Incidentally, engineered hardwood floors installation is more recommended for concrete subfloors, and this highlights another point, the type of construction you use to build your floor limits the number of options you have vis-à-vis type of wood. But whether you are working with unprocessed wood or some of the other industry products, you can always learn more about what factors determine the right hardwood floors for your home.

4 Questions to Ask Yourself Before Installing Wood Floors

What Style is Your Home?

When selecting the wood, keep in mind the small details such as trim work and door casings, so your new installation does not clash with existing design schemes. There should be a deliberate design between interior color patterns, the walls, and the amount of natural light in the room. If you have large windows and enough light coming in, then you can work out an elaborate dark floor scheme, however if the house is slightly dark then a lighter color tone may help brighten the interior.

How Will You Stain It?

A stain is used to create rich color impressions on the wood. Both staining and finishing will be essential to creating cool designs on the wood. When working with solid wood, maintenance is easy because the wood has been carefully hand scraped for a lower sheen matte finish and you can always combine different finish elements to create a semigloss look.

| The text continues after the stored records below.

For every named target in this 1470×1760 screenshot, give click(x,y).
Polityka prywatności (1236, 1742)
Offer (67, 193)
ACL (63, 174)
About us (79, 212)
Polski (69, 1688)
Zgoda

What Maintenance Does It Require?

Naturally, solid wood lasts longer, although you may be offered more style options with factory-processed hardwood, but you should also keep an eye on the stain. Polyurethane is used to create higher sheens for pre-finished hardwood floors and oil finish is used when going for matte finish. Oil finish is good for concealing wear and tear, and it is more durable.

Is There a Lot of Foot Traffic?

The amount of abuse your floor will take overall influences aesthetics and durability. Things to watch out for are high foot traffic, parties, kids, and pets. If you are looking for tough hardwood floors then white oak is the recommended standard, but you can check other unfinished hardwood floors. When scratches and dents appear, you can draw up different grain patterns with stains and finishes – this can be a way to hide unsightly dents.